Boeing 777 loses power; glides to a safe landing

Bump.

Have there been any updates released on the cause of this accident?

Modern airliners are designed to be flown by two crew. The old crew functions of flight engineer, navigator, and radio operator have been gradually replaced by technology. Having said that, flight and duty limitations restrict the number of hours a pilot can work in a day and some airliners have an endurance that exceeds those limitations or the company may want to fly multiple sectors with the one crew. The regulations vary from country to country and even among individual companies, but generally speaking, the flight and duty limitations can be extended by providing extra crew members. Sometimes just one, or some countries may require a complete relief crew.

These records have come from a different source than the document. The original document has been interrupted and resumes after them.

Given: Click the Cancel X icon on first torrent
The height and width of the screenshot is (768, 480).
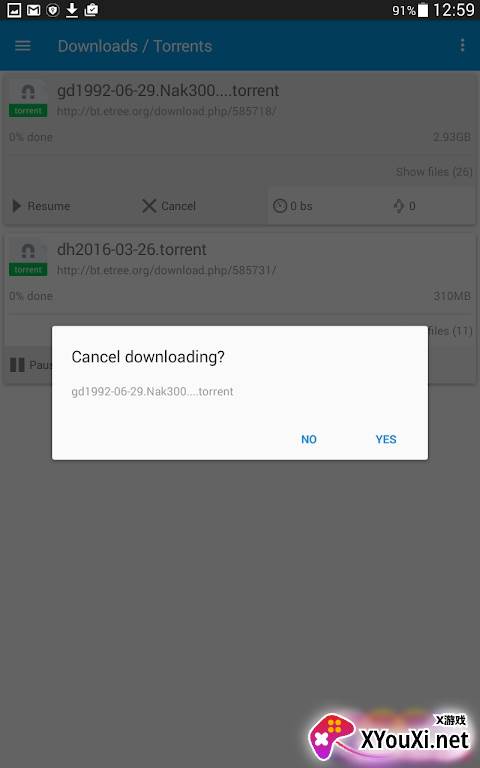Looking at the screenshot, I should click(x=149, y=206).
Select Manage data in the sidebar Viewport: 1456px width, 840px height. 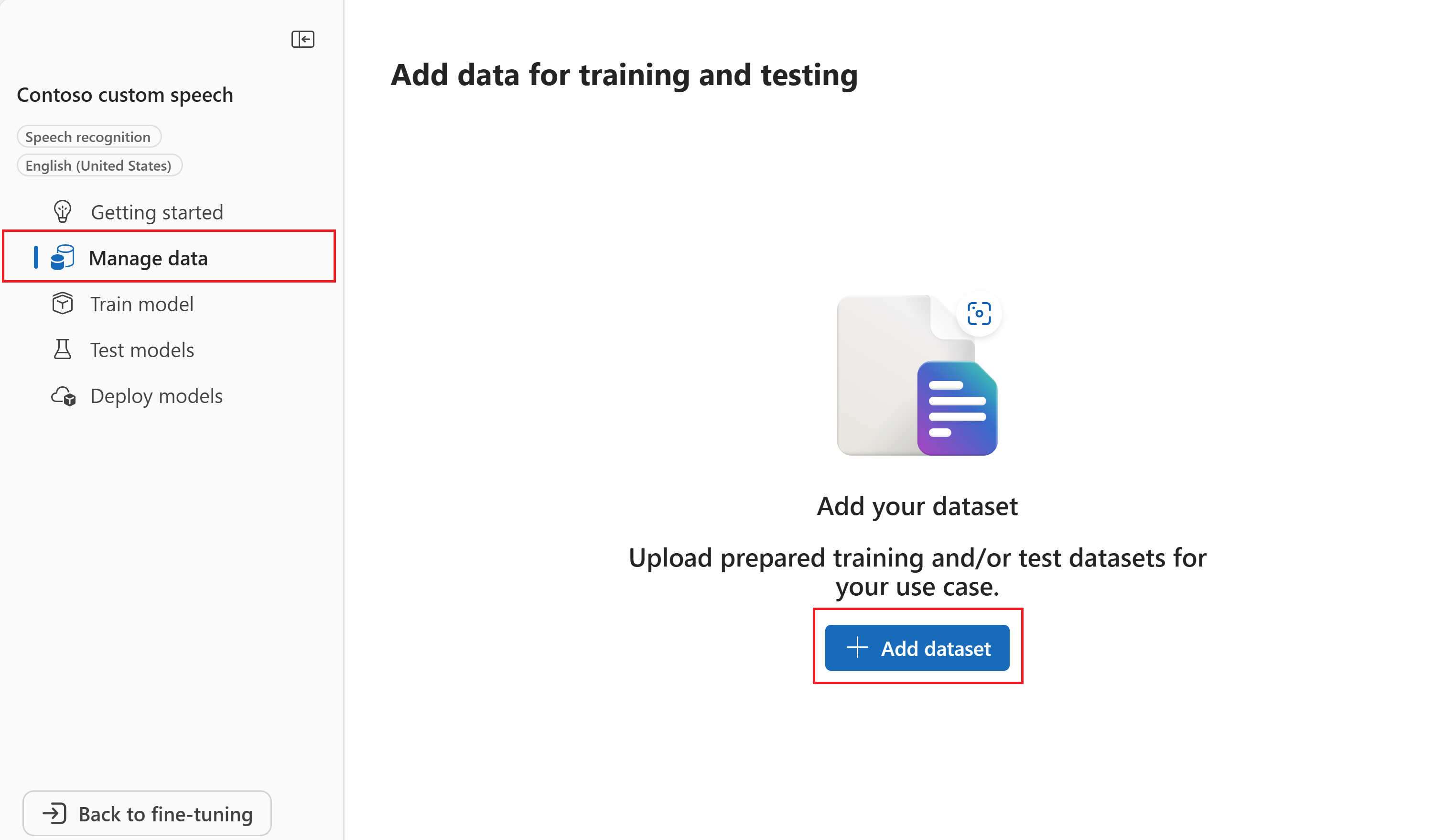coord(148,258)
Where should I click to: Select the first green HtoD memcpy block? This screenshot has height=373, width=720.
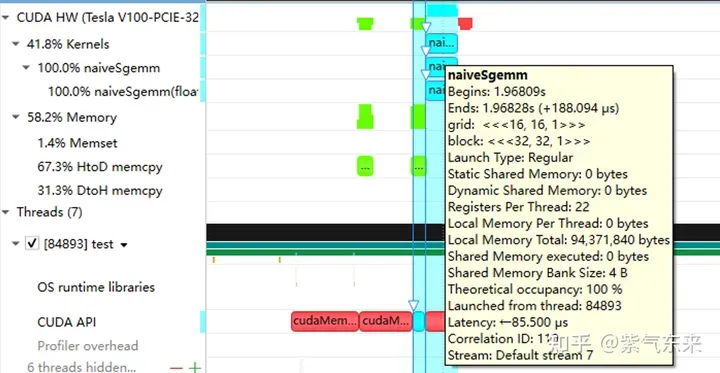[x=365, y=166]
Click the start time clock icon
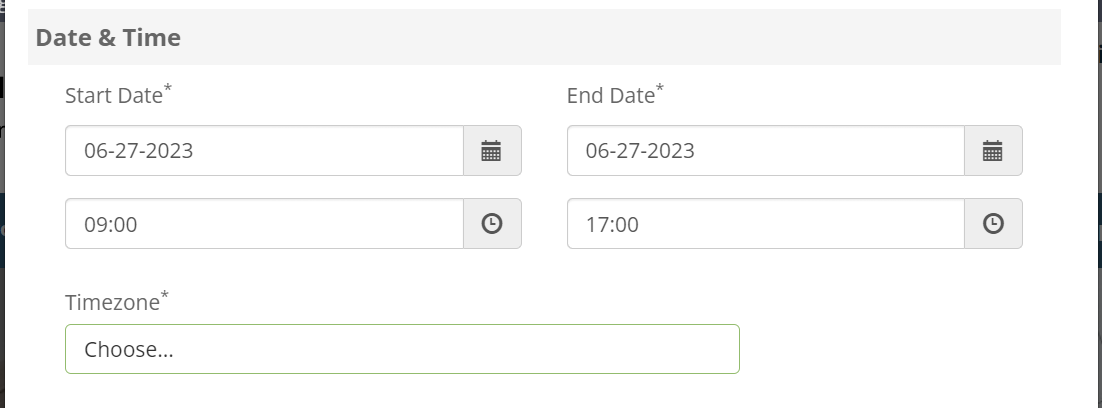 pos(491,224)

Therefore you will normally have just two pilots on short flights and three or more on long international flights.

I believe this is the latest information. The gist of it is that there was plenty of fuel on board, located in suitable tanks and that the fuel had not frozen enroute. There was some damage to the fuel pumps.

Here is the final paragraph from the report:

I wonder how significant the debris found in the fuel tanks will turn out to be?

I wonder if this crash was the wakeup call that forced United Airlines to ground their entire fleet of 777s for safety inspections this week? And then there’s the story on how Southwest failed its safety inspections, pressured the FAA inspectors to look the other way but didn’t (but their superiors apparently did).

Thanks Death Ray. Very interesting reading.

No. The United grounding is related to missing inspections from fire-suppression systems, not fuel problems.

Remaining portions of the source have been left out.